Casi 10.000 personas acuden a la capilla ardiente del Congreso en las primeras seis horas

Casi 10.000 personas han acudido este lunes a la capilla ardiente del expresidente del Gobierno Adolfo Suárez, situada en el Salón de Pasos Perdidos del Congreso, en las seis primeras horas desde la apertura al público del Palacio de la Carrera de San Jerónimo.

Según los cálculos del Congreso, en torno a 1.500 personas están desfilando por la Cámara Baja cada hora (alrededor de 25 por minuto), por lo que asciende a casi 10.000 el número de ciudadanos que se han acercado a la sede de la soberanía nacional a dar su último adiós al primer presidente de la democracia.

La cola de personas que aguardan para entrar en el Congreso ha aumentado a dos kilómetros de longitud haciendo eses en calles de los alrededores de la sede parlamentaria, a la que se puede acceder con una espera media de tres horas.

La hilera de personas comienza en la boca del metro de Sevilla, y baja por la calle Alcalá hasta la esquina de Cibeles y el Banco de España, donde vuelve a subir hasta Cedaceros.

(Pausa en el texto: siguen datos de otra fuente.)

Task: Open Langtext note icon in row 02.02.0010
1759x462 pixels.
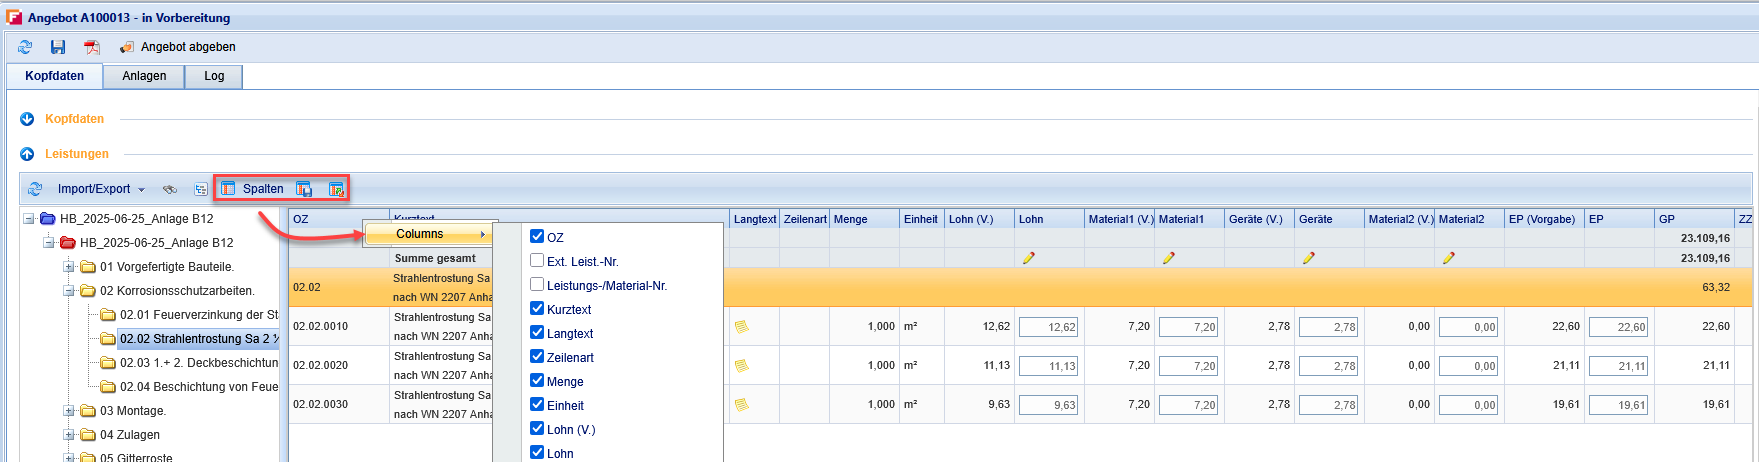Action: (741, 326)
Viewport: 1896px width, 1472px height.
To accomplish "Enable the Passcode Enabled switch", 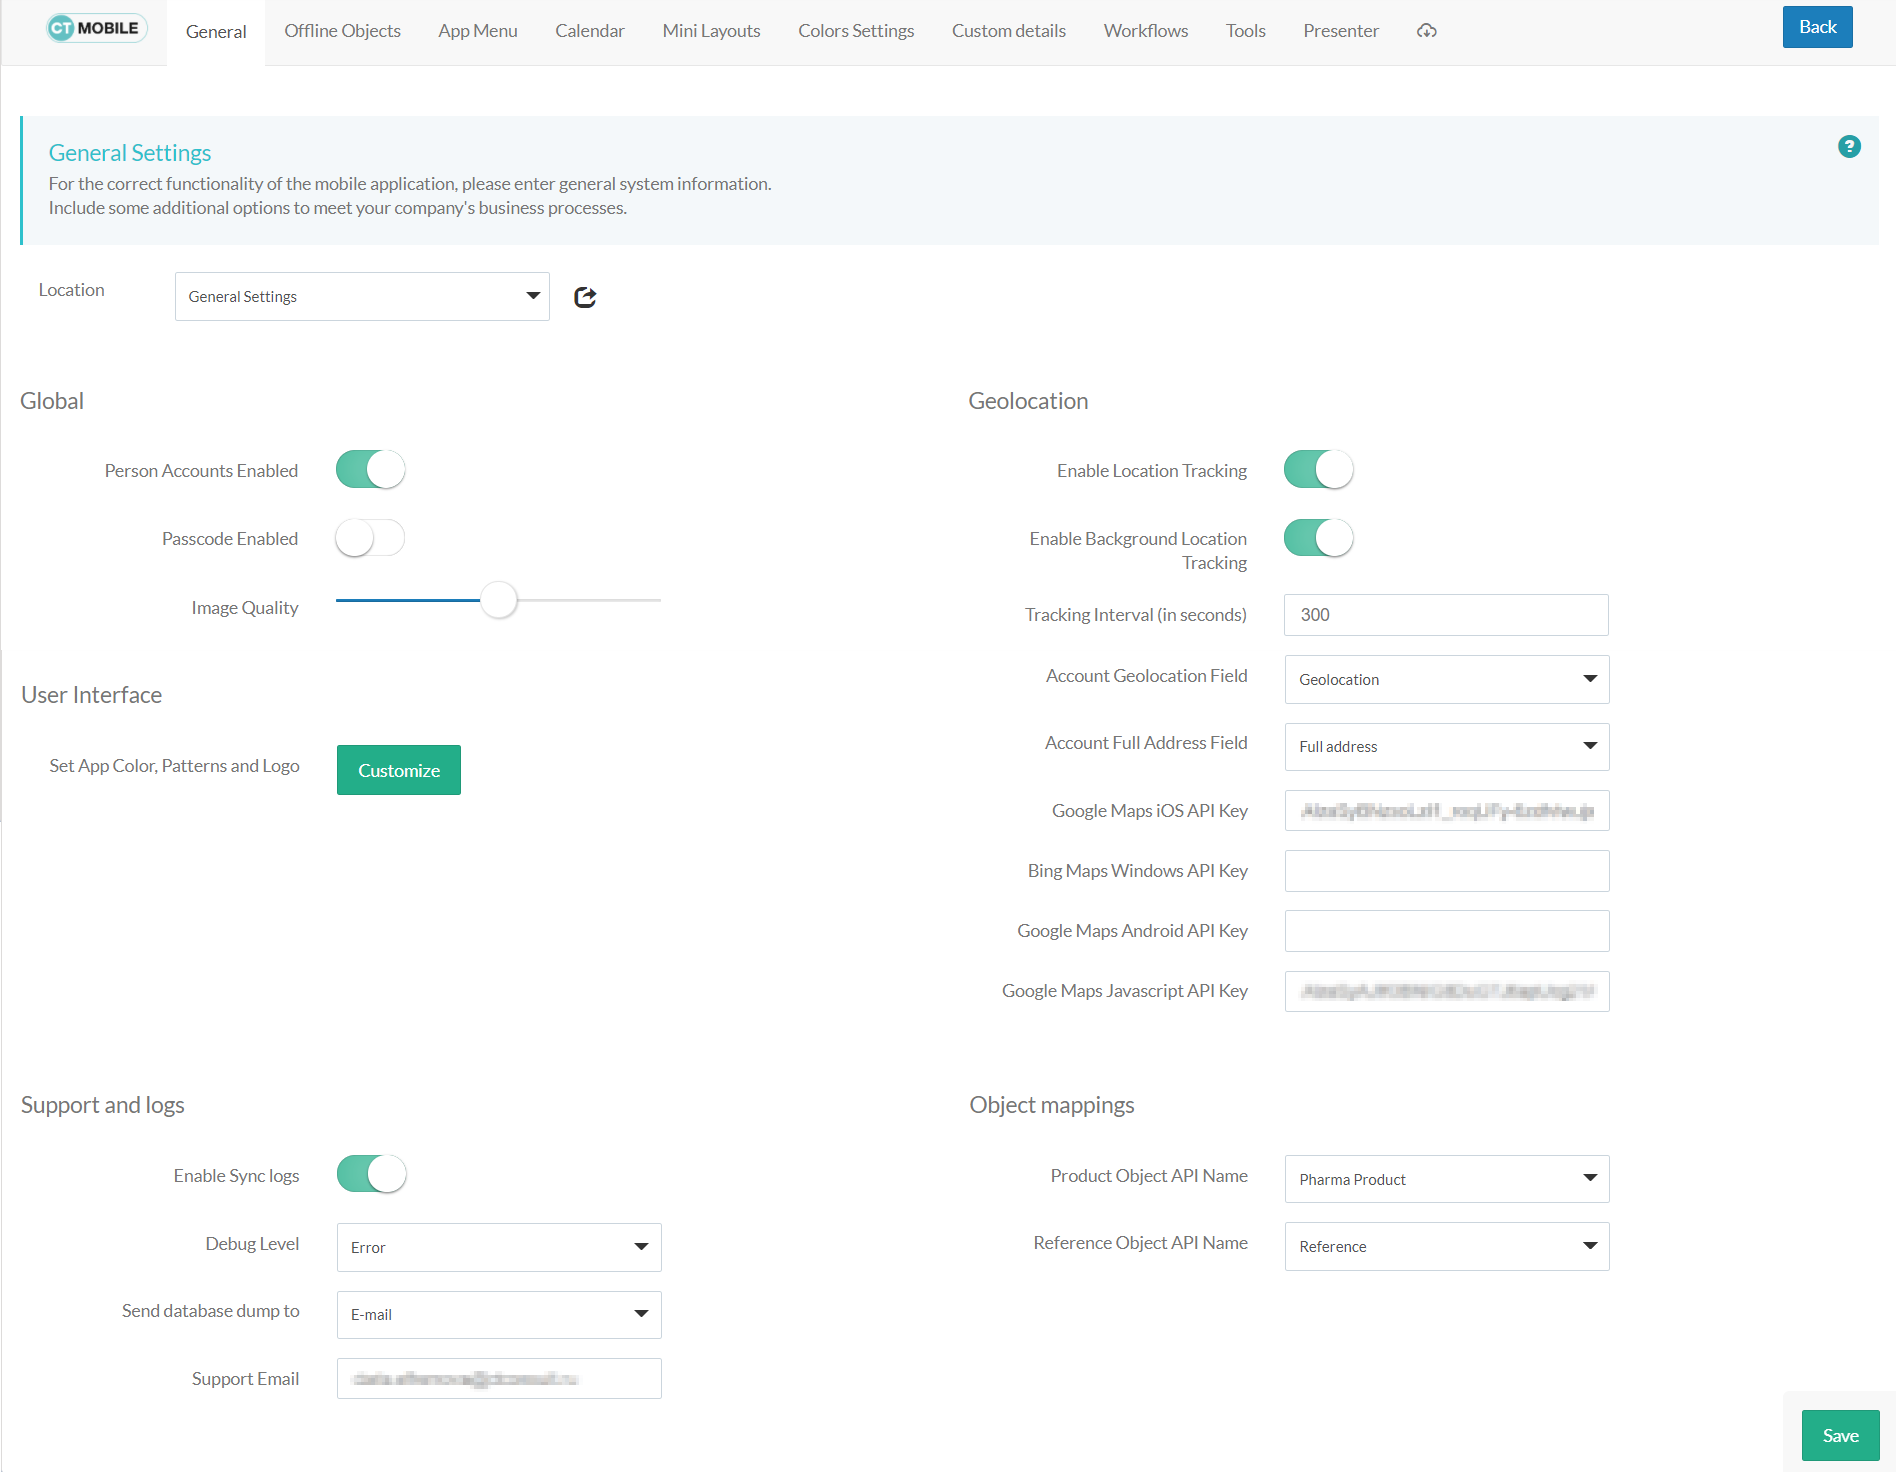I will point(370,538).
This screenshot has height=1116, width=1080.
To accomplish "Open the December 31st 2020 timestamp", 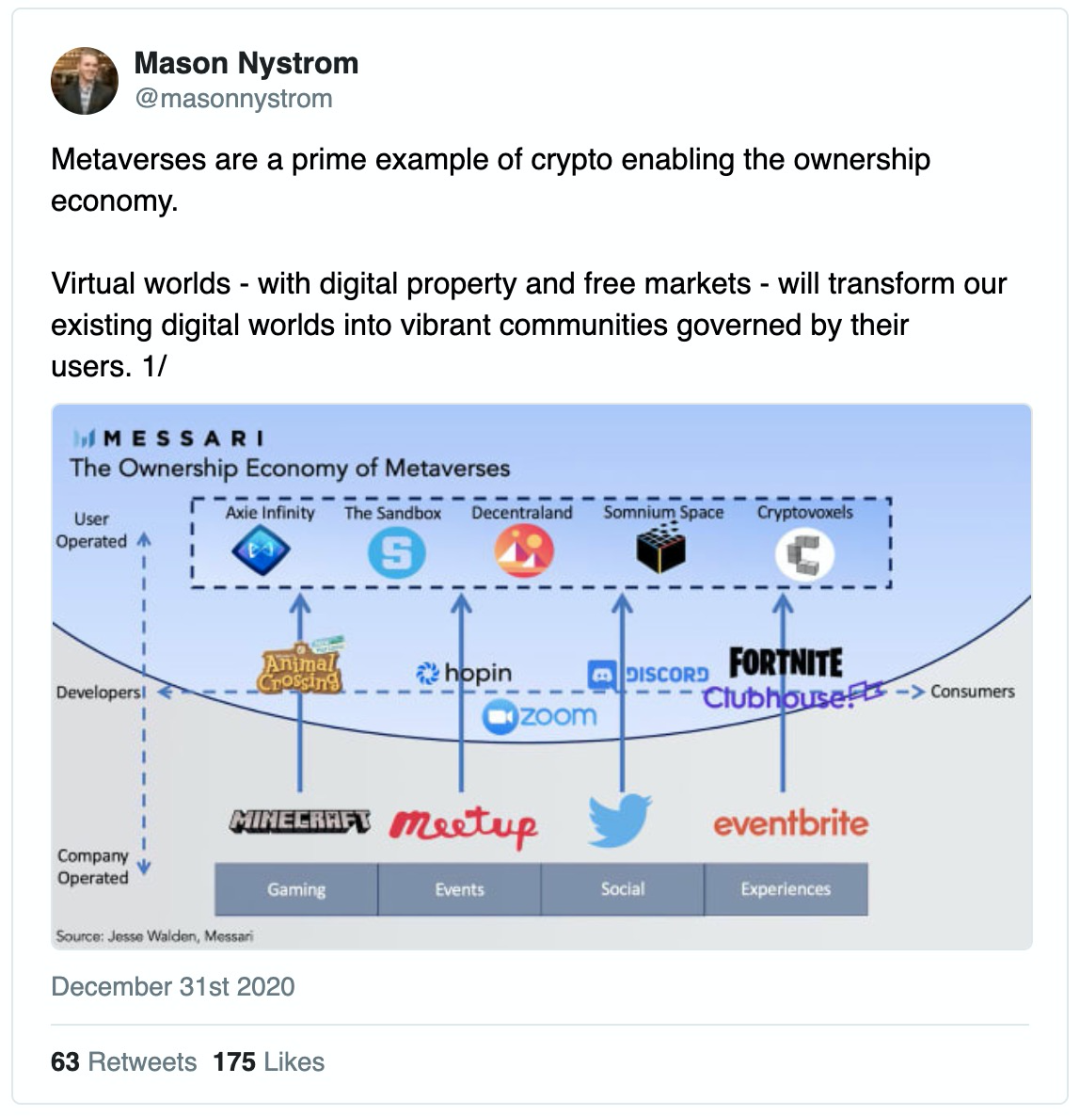I will (x=173, y=987).
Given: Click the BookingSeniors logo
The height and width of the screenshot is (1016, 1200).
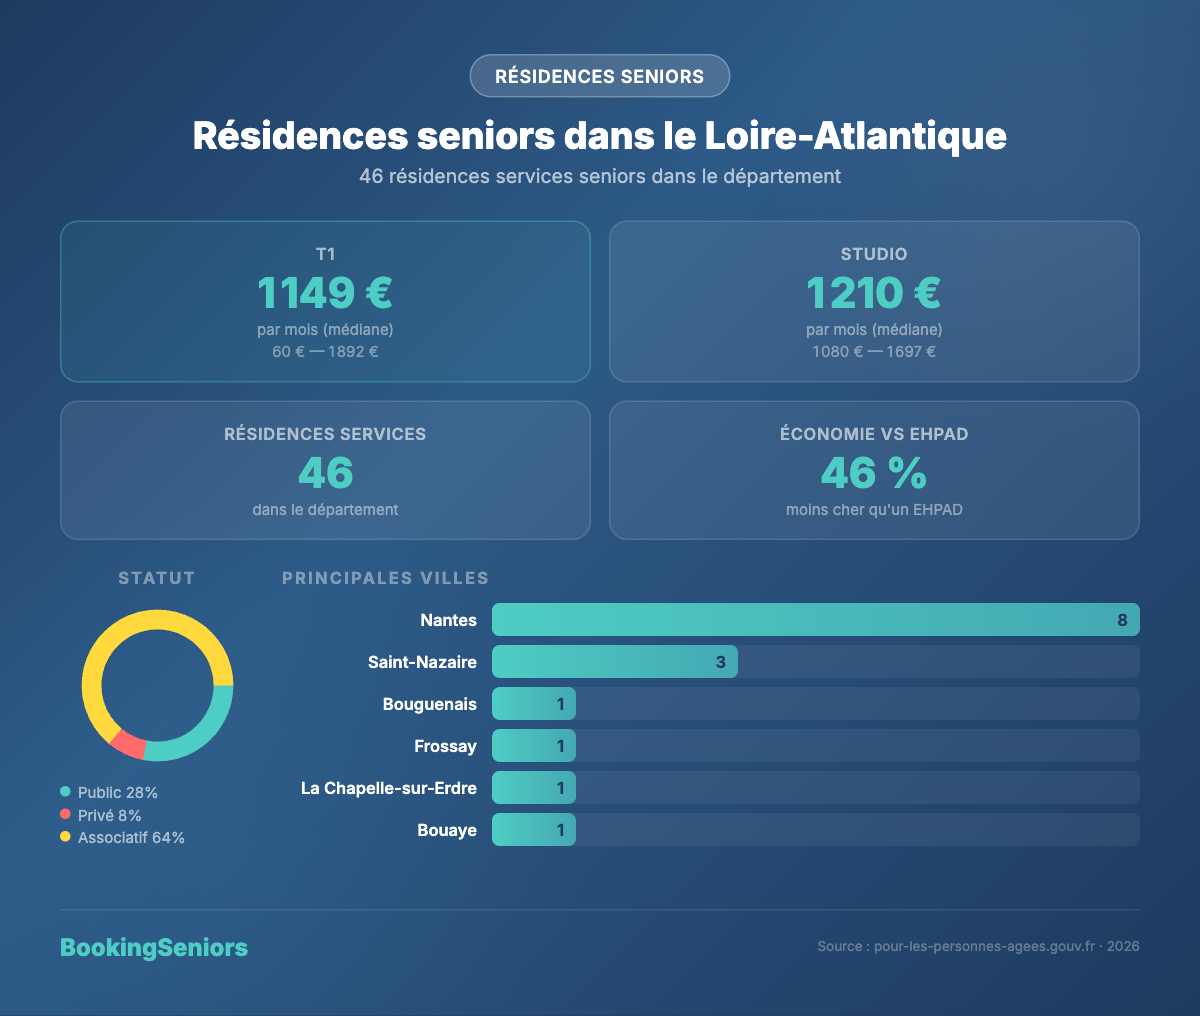Looking at the screenshot, I should pyautogui.click(x=154, y=947).
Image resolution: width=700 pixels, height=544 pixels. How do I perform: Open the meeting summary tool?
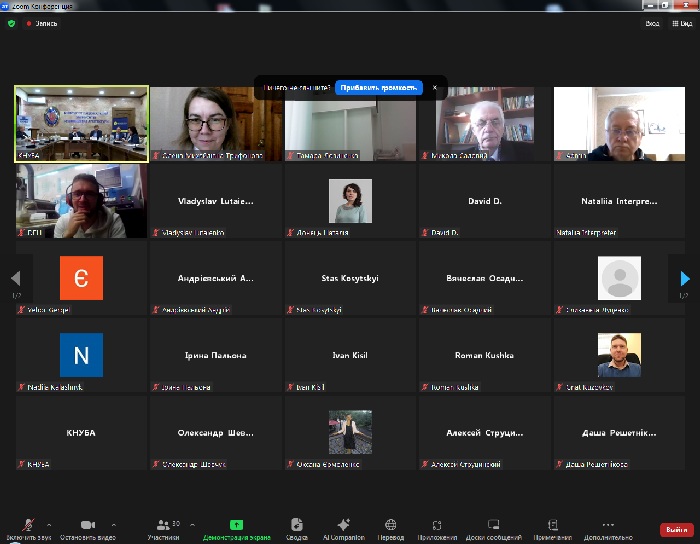[296, 525]
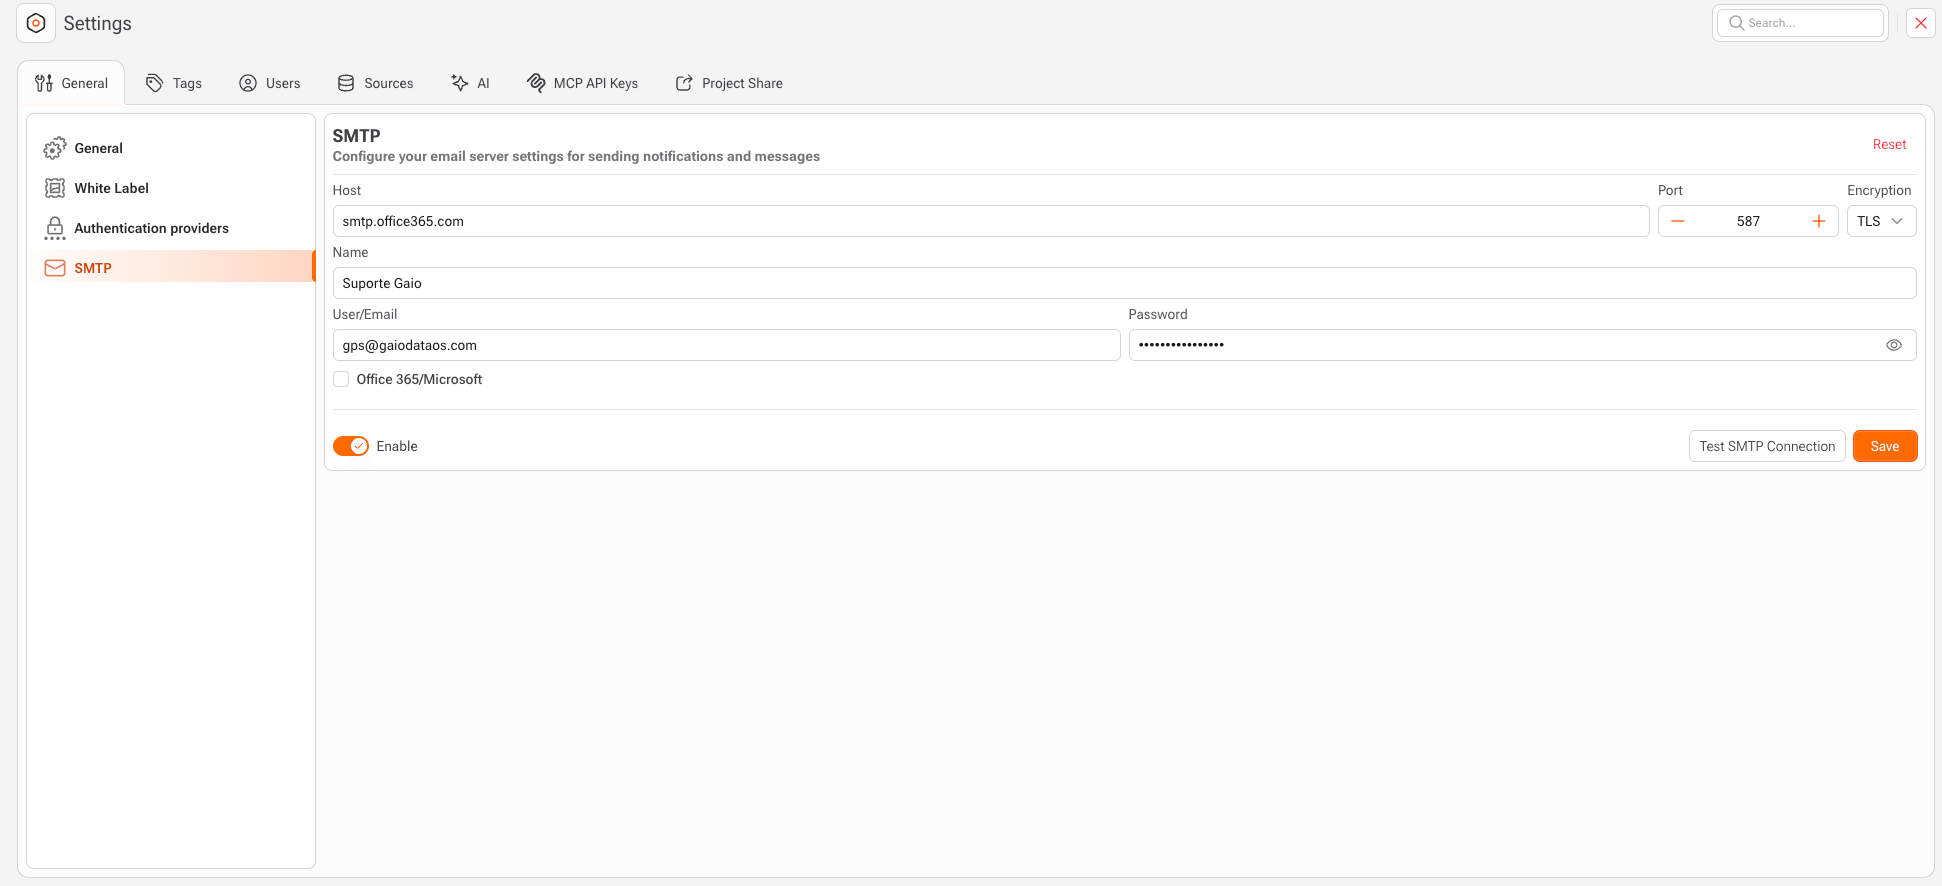The image size is (1942, 886).
Task: Show password with the eye icon
Action: tap(1893, 345)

Ahí vuelva a torcer hacia la calle de Los Madrazo.

Baja toda esta calle y sale al Paseo del Prado, pasando por el Museo Thyssen. Una vez allí, gira en la esquina con la Carrera de San Jerónimo recorriendo la parte de ésta que transcurre hasta la entrada principal del Congreso, por donde los ciudadanos acceden a la capilla ardiente.

La cola avanza razonablemente rápido, y ya son miles las personas que desde las doce de la mañana han entrado en la capilla ardiente de Suárez. No obstante, dada la afluencia masiva de personas, la espera para poder acceder al Palacio de la Carrera de San Jerónimo se sitúa ya cerca de las tres horas, si bien eso no está frenando a los ciudadanos, que siguen llegando a las inmediaciones del Congreso para poder despedir a Suárez, tras el que abandonan la institución por la salida que da a la calle Fernanflor.